Assente giustificata. E la prova è una radiografia. Aveva annunciato la sua partecipazione alla Leopolda, ma oggi spiega che no, non andrà a Firenze alla kermesse di Renzi. Così Francesca Immacolata Chaouqui, uno dei cosiddetti corvi di Vatileaks, corregge il tiro spiegando che contrariamente a quanto sostenuto fino a ieri non prenderà parte alla kermesse dei renziani dove – diceva ancora ieri a “La Zanzara” – “sono andata anche l’anno scorso, e non vedo perché tornandoci dovrei danneggiare Renzi. Sono rimasta renziana perché Renzi è l’unico che può salvare l’Italia”.

Più del senso di Francesca Immacolata per il renzismo poté la sua maternità. Sulla pagina social la donna, imputata in Vaticano per “sodalizio criminale organizzato” e “concorso in diffusione di notizie riservate”, posta anche la ecografia del bimbo che aspetta. “Eccolo qua – scrive – Era questa la ragione per cui ero indecisa se andare domani o meno alla Leopolda. Ed è sempre questa la ragione per cui non ci sono andata oggi. Ho portato il mio piccolissimo eroe a fare la sua prima visita seria. 5 cm di essere umano, con un cuore che batte all’impazzata. È per lui che domani alla fine non vado alla Leopolda: la placenta è un pò più piccola del normale, forse lo stress, forse il fatto che non riesco a mangiare. Devo riguardarmi e soprattutto riposarmi.
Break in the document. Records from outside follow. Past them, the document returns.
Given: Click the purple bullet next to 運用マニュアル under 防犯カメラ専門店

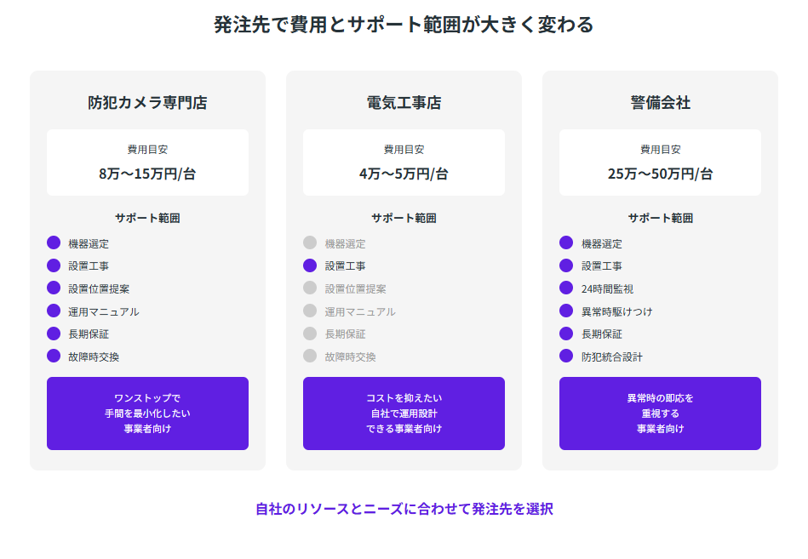Looking at the screenshot, I should tap(54, 311).
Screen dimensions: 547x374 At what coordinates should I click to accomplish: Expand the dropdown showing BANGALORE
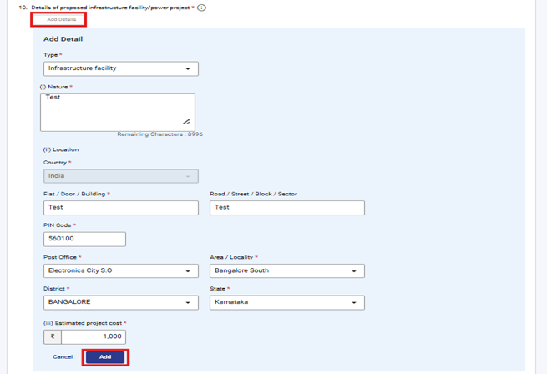120,302
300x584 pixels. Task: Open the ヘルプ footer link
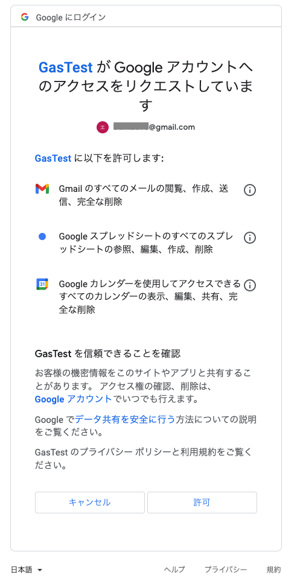coord(174,570)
È lui la cosa che più conta adesso, la vittoria della vita che supera tutto anche l’orrore a cui mi stanno sottoponendo. Quindi quest’anno la passione per la politica dovrà aspettare ma l’anno prossimo ci sarò e se Dio vuole ci porterò anche lui”.
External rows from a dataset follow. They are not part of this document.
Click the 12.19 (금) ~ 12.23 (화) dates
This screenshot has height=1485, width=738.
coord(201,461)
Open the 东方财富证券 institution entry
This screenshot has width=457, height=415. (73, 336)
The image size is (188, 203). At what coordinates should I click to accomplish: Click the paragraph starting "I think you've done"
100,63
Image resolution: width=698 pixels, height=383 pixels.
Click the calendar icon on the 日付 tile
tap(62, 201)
Stanchezza che non le ha impedito di rilasciare interviste e dichiarazioni a difesa della sua posizione. “Sono nei guai per uno squallido gioco di potere di cardinali. Chi ha armato la mano contro di me è un nemico del Papa, ho fornito le prove alla Gendarmeria” ha dichiarato a La Stampa, oggi in edicola, aggiungendo che “Molti in Vaticano vogliono morto Francesco. Me lo ha detto un cardinale: Il Santo Padre passa, la Curia resta”.